• _WRITTEN REQUEST 1_
Print the part of the CAP theorem passage between "- Block the" and "tolerate partitions—networks fail.", inclusive.
• _WRITTEN REQUEST 2_
In the CAP theorem passage, which consistency model does the formal definition of consistency specifically mean?
• _WRITTEN REQUEST 3_
Pick up the CAP theorem passage after its last line and keep writing it.

The proof uses a simple construction: consider two nodes that cannot communicate (partitioned). If a client writes to one node and reads from the other, the system must either:
- Return potentially stale data (sacrifice consistency for availability)
- Block the read until partition heals (sacrifice availability for consistency)
Precise Definitions
The formal definitions from Gilbert and Lynch are more restrictive than commonly understood:
Consistency (Linearizability): “Any read operation that begins after a write operation completes must return that value, or the result of a later write operation.” This is specifically linearizability—the strongest consistency model—not weaker models like eventual consistency.
Availability: “Every request received by a non-failing node in the system must result in a response.” This means every non-failing node must respond, not just “most requests succeed.”
Partition Tolerance: “The network will be allowed to lose arbitrarily many messages sent from one node to another.” Any realistic distributed system must tolerate partitions—networks fail.
What CAP Actually Says
CAP doesn’t mean “pick two of three.” Since partitions are unavoidable in distributed systems, the real choice is:
- During a partition: Choose CP (consistency, reject requests) or AP (availability, allow stale reads)

• _LISTING_

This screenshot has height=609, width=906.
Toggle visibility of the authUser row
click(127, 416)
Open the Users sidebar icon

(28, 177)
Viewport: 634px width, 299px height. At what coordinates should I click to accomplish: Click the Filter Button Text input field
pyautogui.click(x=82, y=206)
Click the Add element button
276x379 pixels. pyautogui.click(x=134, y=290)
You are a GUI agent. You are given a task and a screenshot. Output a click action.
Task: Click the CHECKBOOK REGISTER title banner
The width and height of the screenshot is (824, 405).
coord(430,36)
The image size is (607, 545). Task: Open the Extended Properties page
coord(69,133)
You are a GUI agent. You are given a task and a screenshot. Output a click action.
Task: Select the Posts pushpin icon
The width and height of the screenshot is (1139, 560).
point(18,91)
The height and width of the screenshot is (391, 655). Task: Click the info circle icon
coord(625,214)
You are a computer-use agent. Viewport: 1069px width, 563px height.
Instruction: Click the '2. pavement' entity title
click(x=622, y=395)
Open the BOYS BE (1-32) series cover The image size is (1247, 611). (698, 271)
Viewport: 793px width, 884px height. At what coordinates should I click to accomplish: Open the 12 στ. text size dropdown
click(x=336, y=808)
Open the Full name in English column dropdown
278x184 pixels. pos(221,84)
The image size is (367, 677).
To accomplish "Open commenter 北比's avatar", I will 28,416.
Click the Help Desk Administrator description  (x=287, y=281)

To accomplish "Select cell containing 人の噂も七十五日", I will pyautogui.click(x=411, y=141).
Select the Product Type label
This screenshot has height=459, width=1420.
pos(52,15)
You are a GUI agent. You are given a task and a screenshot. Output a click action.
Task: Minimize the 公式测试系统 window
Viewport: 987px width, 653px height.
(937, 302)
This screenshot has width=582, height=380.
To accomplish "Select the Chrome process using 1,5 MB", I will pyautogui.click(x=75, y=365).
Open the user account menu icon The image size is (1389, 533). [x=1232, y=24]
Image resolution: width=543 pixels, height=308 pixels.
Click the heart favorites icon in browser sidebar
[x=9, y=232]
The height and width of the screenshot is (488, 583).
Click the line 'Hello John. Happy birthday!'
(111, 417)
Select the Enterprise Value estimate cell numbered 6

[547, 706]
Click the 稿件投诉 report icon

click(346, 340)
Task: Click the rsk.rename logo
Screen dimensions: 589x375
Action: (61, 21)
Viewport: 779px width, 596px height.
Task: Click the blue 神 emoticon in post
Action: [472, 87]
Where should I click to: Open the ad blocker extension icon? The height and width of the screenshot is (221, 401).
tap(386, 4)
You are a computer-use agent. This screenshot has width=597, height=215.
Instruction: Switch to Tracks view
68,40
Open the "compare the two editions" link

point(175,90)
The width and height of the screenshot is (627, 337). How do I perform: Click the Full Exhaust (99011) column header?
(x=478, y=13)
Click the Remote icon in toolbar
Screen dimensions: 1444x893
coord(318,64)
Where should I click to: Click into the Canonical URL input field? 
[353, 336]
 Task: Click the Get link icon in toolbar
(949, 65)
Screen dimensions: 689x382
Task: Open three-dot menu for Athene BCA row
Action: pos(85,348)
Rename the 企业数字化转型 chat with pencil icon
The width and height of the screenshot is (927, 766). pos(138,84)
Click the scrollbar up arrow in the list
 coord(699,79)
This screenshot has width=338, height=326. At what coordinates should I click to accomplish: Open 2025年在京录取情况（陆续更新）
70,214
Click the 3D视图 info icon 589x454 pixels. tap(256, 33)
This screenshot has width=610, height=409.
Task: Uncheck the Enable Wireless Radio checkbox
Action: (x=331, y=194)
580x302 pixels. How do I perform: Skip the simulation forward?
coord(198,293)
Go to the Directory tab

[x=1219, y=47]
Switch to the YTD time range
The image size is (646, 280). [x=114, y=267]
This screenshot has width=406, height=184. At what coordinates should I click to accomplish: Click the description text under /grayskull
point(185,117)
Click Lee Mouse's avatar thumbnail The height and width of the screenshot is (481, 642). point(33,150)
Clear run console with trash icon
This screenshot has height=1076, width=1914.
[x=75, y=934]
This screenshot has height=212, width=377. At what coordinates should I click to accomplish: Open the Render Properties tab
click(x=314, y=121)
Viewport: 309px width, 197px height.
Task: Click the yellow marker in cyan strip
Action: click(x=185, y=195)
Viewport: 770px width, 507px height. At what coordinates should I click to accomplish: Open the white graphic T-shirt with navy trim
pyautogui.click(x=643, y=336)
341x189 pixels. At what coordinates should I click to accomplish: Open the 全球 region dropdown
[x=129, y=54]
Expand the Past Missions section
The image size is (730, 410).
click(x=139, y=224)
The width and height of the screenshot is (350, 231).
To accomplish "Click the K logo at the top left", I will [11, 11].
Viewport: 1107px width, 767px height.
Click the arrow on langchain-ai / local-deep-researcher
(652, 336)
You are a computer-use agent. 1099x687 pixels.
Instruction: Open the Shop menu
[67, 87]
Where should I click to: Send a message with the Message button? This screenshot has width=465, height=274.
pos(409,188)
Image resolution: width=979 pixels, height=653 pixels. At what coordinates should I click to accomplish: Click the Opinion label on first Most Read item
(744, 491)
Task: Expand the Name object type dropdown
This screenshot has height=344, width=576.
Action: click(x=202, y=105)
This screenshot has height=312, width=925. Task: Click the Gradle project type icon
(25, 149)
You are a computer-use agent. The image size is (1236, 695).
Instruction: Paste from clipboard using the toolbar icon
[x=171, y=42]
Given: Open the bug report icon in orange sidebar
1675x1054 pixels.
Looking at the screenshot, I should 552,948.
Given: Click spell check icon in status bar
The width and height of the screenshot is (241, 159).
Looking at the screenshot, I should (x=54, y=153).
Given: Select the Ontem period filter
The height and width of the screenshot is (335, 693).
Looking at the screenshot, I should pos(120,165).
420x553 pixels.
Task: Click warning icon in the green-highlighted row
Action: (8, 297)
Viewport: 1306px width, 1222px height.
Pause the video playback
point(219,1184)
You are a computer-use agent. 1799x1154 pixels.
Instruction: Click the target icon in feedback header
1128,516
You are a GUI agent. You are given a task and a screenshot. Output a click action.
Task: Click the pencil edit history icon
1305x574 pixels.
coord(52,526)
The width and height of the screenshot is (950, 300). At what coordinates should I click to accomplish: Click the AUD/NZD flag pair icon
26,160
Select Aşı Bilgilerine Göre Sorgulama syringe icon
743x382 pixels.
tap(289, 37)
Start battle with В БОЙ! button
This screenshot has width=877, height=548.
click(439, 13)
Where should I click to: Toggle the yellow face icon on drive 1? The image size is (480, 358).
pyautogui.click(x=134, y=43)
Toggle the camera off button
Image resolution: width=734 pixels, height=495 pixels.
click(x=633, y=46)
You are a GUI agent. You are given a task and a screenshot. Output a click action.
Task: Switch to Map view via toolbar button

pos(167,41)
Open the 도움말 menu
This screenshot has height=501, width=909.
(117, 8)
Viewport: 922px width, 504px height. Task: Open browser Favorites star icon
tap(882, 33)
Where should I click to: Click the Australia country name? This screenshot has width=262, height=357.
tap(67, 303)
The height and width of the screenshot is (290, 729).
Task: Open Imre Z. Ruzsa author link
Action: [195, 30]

• _WRITTEN REPLY 1_
- Block the read until partition heals (sacrifice availability for consistency)
Precise Definitions
The formal definitions from Gilbert and Lynch are more restrictive than commonly understood:
Consistency (Linearizability): “Any read operation that begins after a write operation completes must return that value, or the result of a later write operation.” This is specifically linearizability—the strongest consistency model—not weaker models like eventual consistency.
Availability: “Every request received by a non-failing node in the system must result in a response.” This means every non-failing node must respond, not just “most requests succeed.”
Partition Tolerance: “The network will be allowed to lose arbitrarily many messages sent from one node to another.” Any realistic distributed system must tolerate partitions—networks fail.

• _WRITTEN REPLY 2_
Linearizability, the strongest consistency model.

• _WRITTEN REPLY 3_
- When no partition: Both C and A are achievable
As Brewer clarified in his 2012 retrospective: “The ‘2 of 3’ formulation was always misleading because it tended to oversimplify the tensions.”
Common Misconceptions
Misconception 1: CAP applies all the time. Reality: CAP only constrains behavior during partitions. Most systems experience partitions infrequently—Google reports partition events lasting seconds to minutes occurring a few times per year in well-engineered systems.
Misconception 2: You must choose CP or AP globally. Reality: Different operations can make different trade-offs. A banking system might be CP for balance updates but AP for viewing transaction history.
Misconception 3: Eventual consistency means “no consistency.” Reality: Eventual consistency is a specific guarantee—given no new updates, all replicas eventually converge. It’s not “anything goes.”
PACELC: Beyond CAP
The Consistency-Latency Trade-off
Daniel Abadi proposed PACELC in 2010 to capture a trade-off CAP ignores: during normal operation (no partition), systems must still choose between latency and consistency.
PACELC states: If there is a Partition (P), choose between Availability (A) and Consistency (C); Else (E), even when operating normally, choose between Latency (L) and Consistency (C).
This explains why systems sacrifice consistency even when partitions aren’t occurring—coordination takes time.
The Four PACELC Configurations
| Configuration | During Partition | Normal Operation | Example Systems |
|---|---|---|---|
| PA/EL | Availability | Latency | Cassandra (default), DynamoDB (eventual reads) |
| PA/EC | Availability | Consistency | MongoDB (default) |
| PC/EL | Consistency | Latency | PNUTS, Cosmos DB (bounded staleness) |
| PC/EC | Consistency | Consistency | Spanner, CockroachDB, traditional RDBMS |
PA/EL systems optimize for performance in both scenarios, accepting weaker consistency. These dominate high-throughput, latency-sensitive workloads.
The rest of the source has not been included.